Subverted signs, spontaneous drawings, powerful monolithic symbols, and curious characters represent a worldwide outdoor gallery of free contemporary art.Graffiti art is constantly changing. Fresh coats of paint and newly pasted posters appear overnight in cities across the world. New artists, new ideas, and new tactics displace faded images in a perpetual process of renewal and metamorphosis. From Los Angeles to Barcelona, Stockholm to Tokyo, Melbourne to Milan, wall spaces are a breeding ground for graphic and typographic forms as artists unleash their daily creations. Current graffiti art is reflective of the world around it. Using new materials and techniques, its innovators are creating a language of forms and images infused with contemporary graphic design and illustration. Fluent in branding and graphic imagery, they have been replacing tags with more personal logos and shifting from typographic to iconographic forms of communication. Street Logos is a worldwide celebration of these new developments in twenty-first-century graffiti, an essential sourcebook for all art and design professionals, and a delight to everyone excited by the vitality of the street. 423 color illustrations.
Author Biography: Tristan Manco is a graphic designer and partner of Tijuana Design, based in Bristol, England. He is the author of Stencil Graffiti, the best-selling guide to stenciled graffiti worldwide.

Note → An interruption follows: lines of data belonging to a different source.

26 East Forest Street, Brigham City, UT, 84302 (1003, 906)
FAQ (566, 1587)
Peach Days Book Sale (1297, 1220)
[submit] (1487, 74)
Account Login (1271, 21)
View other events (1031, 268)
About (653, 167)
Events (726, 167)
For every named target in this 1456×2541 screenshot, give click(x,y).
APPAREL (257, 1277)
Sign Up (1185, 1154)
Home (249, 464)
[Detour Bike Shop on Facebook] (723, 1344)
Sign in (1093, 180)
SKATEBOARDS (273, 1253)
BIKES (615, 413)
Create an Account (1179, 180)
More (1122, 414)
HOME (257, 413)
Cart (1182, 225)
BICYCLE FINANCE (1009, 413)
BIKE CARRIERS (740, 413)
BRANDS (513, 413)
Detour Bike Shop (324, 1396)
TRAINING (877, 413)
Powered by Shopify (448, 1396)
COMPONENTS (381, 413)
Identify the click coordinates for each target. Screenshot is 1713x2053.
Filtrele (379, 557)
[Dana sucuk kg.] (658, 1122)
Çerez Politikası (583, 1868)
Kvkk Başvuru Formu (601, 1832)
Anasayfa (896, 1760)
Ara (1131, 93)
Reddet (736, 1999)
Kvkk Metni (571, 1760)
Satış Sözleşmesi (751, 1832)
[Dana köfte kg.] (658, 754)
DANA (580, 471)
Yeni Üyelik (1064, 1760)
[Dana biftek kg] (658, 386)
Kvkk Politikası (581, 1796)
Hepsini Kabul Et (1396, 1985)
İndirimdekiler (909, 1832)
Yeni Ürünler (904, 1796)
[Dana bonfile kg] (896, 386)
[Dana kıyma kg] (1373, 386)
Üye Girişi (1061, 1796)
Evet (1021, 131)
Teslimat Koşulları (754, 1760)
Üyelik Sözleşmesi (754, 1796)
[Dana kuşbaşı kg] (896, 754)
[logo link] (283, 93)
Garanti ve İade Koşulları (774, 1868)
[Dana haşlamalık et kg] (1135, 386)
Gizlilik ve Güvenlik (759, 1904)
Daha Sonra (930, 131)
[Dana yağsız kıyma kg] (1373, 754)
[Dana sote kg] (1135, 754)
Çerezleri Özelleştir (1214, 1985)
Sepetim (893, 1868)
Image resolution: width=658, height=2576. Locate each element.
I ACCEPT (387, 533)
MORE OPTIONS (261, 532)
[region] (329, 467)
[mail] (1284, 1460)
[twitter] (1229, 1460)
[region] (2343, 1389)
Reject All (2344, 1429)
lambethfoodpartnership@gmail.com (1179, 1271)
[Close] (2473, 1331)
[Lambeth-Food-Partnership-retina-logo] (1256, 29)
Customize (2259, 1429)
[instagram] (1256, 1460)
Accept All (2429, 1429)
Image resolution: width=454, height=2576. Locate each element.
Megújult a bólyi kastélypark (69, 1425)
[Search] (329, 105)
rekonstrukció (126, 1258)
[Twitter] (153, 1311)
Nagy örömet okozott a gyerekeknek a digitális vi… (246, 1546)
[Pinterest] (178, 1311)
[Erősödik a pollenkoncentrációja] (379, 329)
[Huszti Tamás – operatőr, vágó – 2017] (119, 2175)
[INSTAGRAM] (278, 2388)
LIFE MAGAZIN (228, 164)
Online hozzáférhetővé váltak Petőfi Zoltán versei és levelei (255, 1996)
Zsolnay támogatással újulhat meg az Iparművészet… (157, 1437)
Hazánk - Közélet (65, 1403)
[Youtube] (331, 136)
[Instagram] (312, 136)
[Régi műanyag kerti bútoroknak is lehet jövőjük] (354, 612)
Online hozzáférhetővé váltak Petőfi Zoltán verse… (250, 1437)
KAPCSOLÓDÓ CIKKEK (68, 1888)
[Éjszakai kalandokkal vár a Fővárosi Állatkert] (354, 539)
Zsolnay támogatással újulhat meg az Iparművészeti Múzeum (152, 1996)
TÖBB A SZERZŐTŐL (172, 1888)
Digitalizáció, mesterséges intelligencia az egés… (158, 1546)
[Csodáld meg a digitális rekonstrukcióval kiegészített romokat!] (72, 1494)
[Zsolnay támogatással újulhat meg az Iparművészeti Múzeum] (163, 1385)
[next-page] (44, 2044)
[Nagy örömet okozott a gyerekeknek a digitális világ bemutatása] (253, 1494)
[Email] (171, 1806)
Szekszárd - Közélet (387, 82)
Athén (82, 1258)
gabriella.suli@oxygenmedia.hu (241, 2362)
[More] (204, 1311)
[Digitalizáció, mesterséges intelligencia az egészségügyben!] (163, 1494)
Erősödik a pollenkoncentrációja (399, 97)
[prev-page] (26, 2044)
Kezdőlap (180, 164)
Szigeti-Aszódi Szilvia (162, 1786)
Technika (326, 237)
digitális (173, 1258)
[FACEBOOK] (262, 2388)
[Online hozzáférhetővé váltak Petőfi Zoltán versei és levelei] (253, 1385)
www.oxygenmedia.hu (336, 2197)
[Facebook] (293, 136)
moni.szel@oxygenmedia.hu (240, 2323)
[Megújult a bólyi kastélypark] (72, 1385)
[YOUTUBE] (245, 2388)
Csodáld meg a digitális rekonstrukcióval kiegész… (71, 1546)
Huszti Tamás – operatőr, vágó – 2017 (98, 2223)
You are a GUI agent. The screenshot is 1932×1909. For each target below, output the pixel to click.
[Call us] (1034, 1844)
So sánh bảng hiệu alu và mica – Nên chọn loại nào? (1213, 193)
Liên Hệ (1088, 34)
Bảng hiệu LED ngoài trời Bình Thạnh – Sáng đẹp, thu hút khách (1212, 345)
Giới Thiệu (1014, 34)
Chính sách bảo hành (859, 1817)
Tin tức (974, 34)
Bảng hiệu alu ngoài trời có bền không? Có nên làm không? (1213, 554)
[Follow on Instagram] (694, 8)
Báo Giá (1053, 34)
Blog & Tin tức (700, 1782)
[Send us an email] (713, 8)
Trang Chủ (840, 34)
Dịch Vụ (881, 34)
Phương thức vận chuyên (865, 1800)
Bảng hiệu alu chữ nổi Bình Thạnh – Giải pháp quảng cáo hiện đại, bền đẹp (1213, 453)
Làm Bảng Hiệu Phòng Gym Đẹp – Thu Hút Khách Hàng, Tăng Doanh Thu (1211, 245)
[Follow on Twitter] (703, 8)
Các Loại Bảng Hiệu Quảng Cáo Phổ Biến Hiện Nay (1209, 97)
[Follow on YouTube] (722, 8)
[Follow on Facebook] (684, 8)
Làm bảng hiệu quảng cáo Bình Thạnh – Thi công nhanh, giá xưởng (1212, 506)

Over the past decade, many graffiti artists have moved away from painting their signatures in the familiar wide-style lettering (a practice known as “tagging”). Instead, they leave—and make—their mark with pictograms that become personal trademarks. Thus, a Belgian artist known as Plug appends large, cartoon electric plugs to machines in public places, while Cha, an academy-trained painter, adorns the walls of Barcelona with Picasso-influenced cats. Manco’s colorful survey of this D.I.Y. subculture spotlights some seventy artists working in the service of an impulse that is variously subversive, ironic, pop, celebratory, and dogmatic. In this medium, recognition is everything, and Manco’s subjects are heavily influenced by the use of logos in advertising; the London artist Banksy terms his work “Brandalism.” Exuberantly inventive, they enjoy responding to, and even altering, each other’s work, to form what the New York-based artist Swoon calls a “community of actions.”